Prayers for peace during Ramadan

Richard Tedesco

This year’s observance of Islam’s holy month of Ramadan has been a particularly somber time for Muslims at the Hillside Islamic Center in North New Hyde Park due to violence against Muslims in Myanmar over the last three months.

“They gave them a choice to put them in neighboring countries or kill them,” Abdul Aziz Bhuiyan, president of the Hillside Islamic Center said of the violence. “There are innocent people being slaughtered and it’s a comment on world politics.”

Bhuiyan’s own native country of Bangladesh has refused to accept Muslim refugees from Myanmar – also know as Burma – and he said at least 20,000 Muslims have been killed in a Burmese backlash that he compared to the “ethnic cleansing” in the former Yugoslavia.

“The media has been largely silent on this. Can you imagine if this was a Muslim country doing this somewhere?” Bhuiyan said.

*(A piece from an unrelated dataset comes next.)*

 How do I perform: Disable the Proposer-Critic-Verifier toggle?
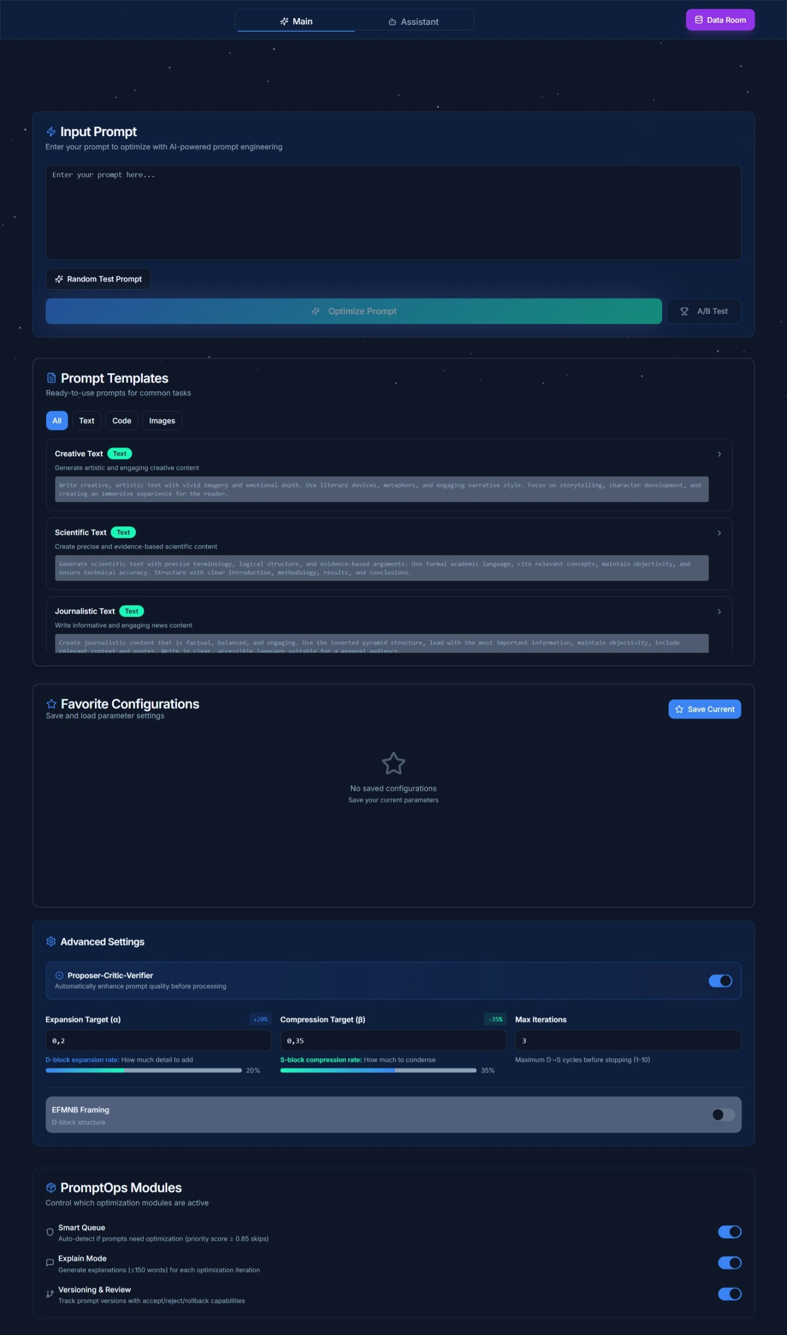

Human Rights Watch said on Aug. 1 that the Rohingya Muslims had suffered mass arrests, killings and rapes at the hands of Myanmar security forces, according to a recent Reuters. The minority had borne the brunt of a crackdown after days of arson and machete attacks in June by both Buddhists and Rohingyas in Rakhine state, the monitoring group said.

Reuters recently reported that Myanmar, where at least 800,000 Rohingya Muslims are not recognized as one of the country’s many ethnic and religious groups, has said it exercised “maximum restraint” in quelling the riots. 

During Ramadan, Bhiuyan said, Muslims are expected to do good deeds by helping others and making charitable contributions. Muslims spend the month in prayer and contemplation, fasting daily from sunrise until sunset. The practice of fasting is intended as an act of self-discipline that also aims at bringing the plight of the poor to mind.

Bhuiyan said that in observing Ramadam members of the Hillside Islamic Center have been makeing contributions to aid Muslim refugees from Myanmar. He said people wishing to contribute can go to Islamic relief online through Justice for All. Anyone making contributions should indicate the money is speifically for aid to the Burmese Muslims, Bhuiyan said.

Muslims believe that any good works done during Ramadan will bring a 10-fold reward from Allah. Muslims believe that during the month of Ramadan in 610 A.D., Allah revealed the first verses of the Koran, the holy book of Islam, to the prophet Muhammed when he was working as a caravan trader near Mecca.

Bhuiyan said Muslims in the U.S. have been talking to the U.S. State Department  about forming a Muslim task force through the United Nations to call for an end to the violence.

He said in their five daily periods of prayer, congregants at the Hillside Islamic Center have been making special supplications for all those in areas of political and military upheaval.

“Burma, Afghanistan, wherever there is trouble, we ask for justice and humanity among human beings,” Bhuiyan said.